By Cris Batista | Oct 11, 2021

What We Learned From the Social Media Limpia

During the month of our social media limpia, where we took a break from posting and interacting on social media platforms, we leaned into the silence. We leaned into questions around building and sustaining a political movement online, using social media as a critical tool. 


La Limpia gave us the opportunity to pause and reconnect with ourselves
and understand that we have power.

In our five years as an organization, we have created spaces where Latinx organizers, movement leaders, and ordinary community members could realize, develop, and share their stories. With this empowered collective of misfits and nerds, visionaries y radicals, we have found Mijente’s sazón. And on social media, we recognized that our content that connects to the struggles on the ground, that uplifts the courage of our compas and allies, and celebrates the wins of our community are where we flourish. As we return to posting, we want to showcase more of the wins and Mijente’s history of organizing that has gotten us there — and the ways they connect to our fight for our communities’ right to thrive.

Our fight for el buen-vivir is the thread that weaves our stories. 

And our stories are growing. During the limpia, our team came together to reflect and make vital assessments on the digital impact of Mijente. As we move forward, through our organizational redesign and develop the strategy around this new phase, we’re dreaming up innovative digital opportunities for impact.   

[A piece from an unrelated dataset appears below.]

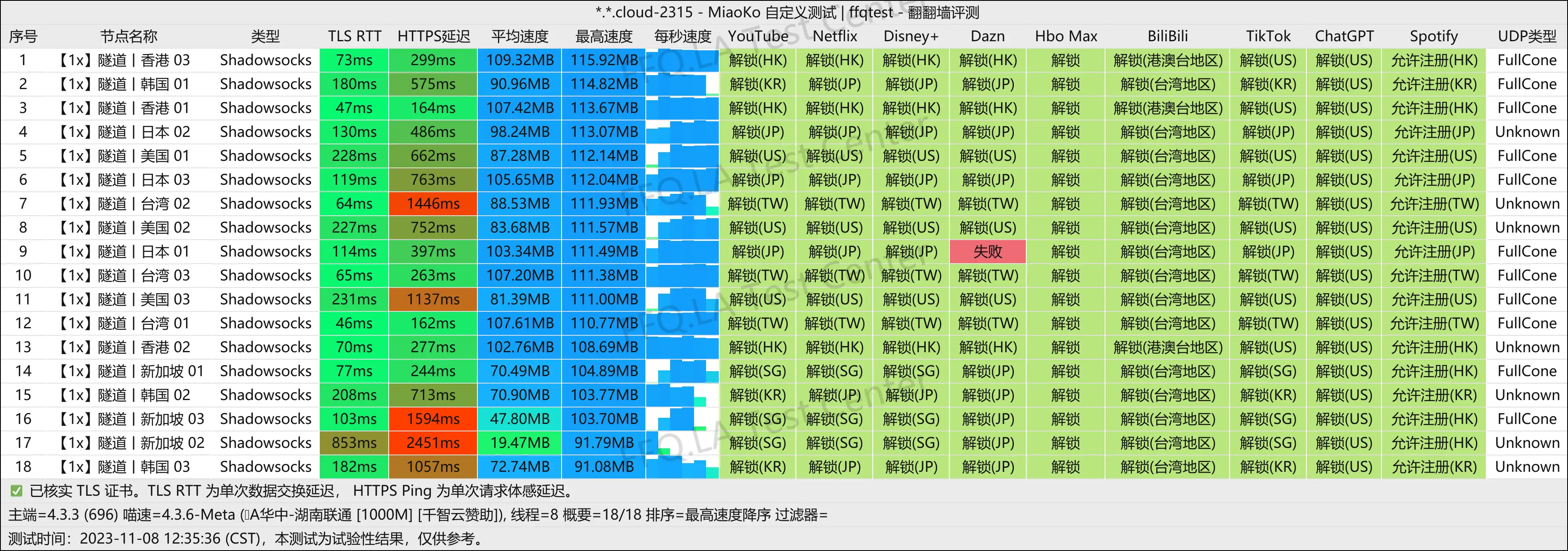Select node 隧道 | 新加坡 02 name
Screen dimensions: 1568x551
click(132, 443)
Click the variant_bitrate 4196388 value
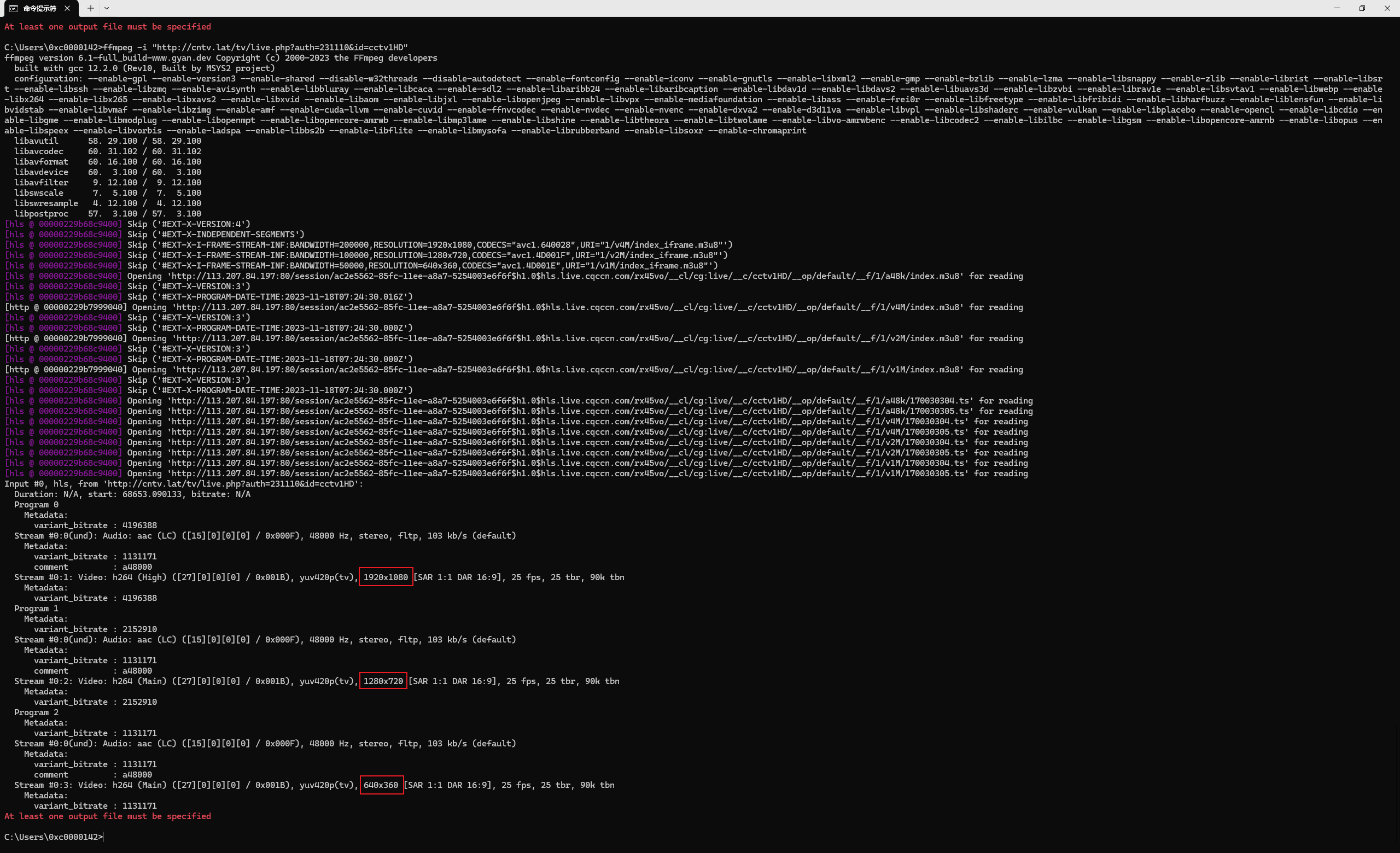This screenshot has height=853, width=1400. tap(139, 525)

The pause from social platforms gave space for us to begin to shift the way we interacted with media and planned our moves forward, like a much-needed halftime break in the middle of a game. We reflected on the reality of missed opportunities, moments when our base and partners could have used our voice in more visibility, amplifying their message and demands. In this way, the break from engaging with part of our online base was difficult. And still, it created some space for us to lean into what our communities were looking for — what they needed to hear and wanted to learn. 

All this we take forward with us to shape the possibility of something new. We have been working behind the scenes to think through the ways that movement is shaped by the digital space, and how we can use our movement — our political casita, our principles, our campaigns — to transform the digital exchanges that so many in our community use and engage in every day. 

Our plans for developing this process are still forming, and we will continue to trust in the importance of slowing down and taking the necessary time to sharpen and refresh our strategies. As we close out this year, we’ll be highlighting the legacy of our organizing in new ways.  

Breaking the Limpia Early 

We ended our social media limpia a few days early, in order to respond to the DHS release of the newly released prosecutorial discretion memo (PD memo). Since the beginning of the Biden Administration, Mijente has been calling on both President Biden and Secretary Mayorkas to lay out guidelines to ICE that provide relief from hyper-criminalization — and they delivered on some of those demands but not all. 

We felt it was our responsibility to analyze and respond to this new PD memo policy, that we have dedicated over 8 months to influencing, so that we could increase the opportunities to defend our communities. The memo reflects the hard-won efforts of organizers and advocates, a shift towards more protections than we’ve had in the last 10 years. With this, there is space for organizers to stay in the fight — and we are ready.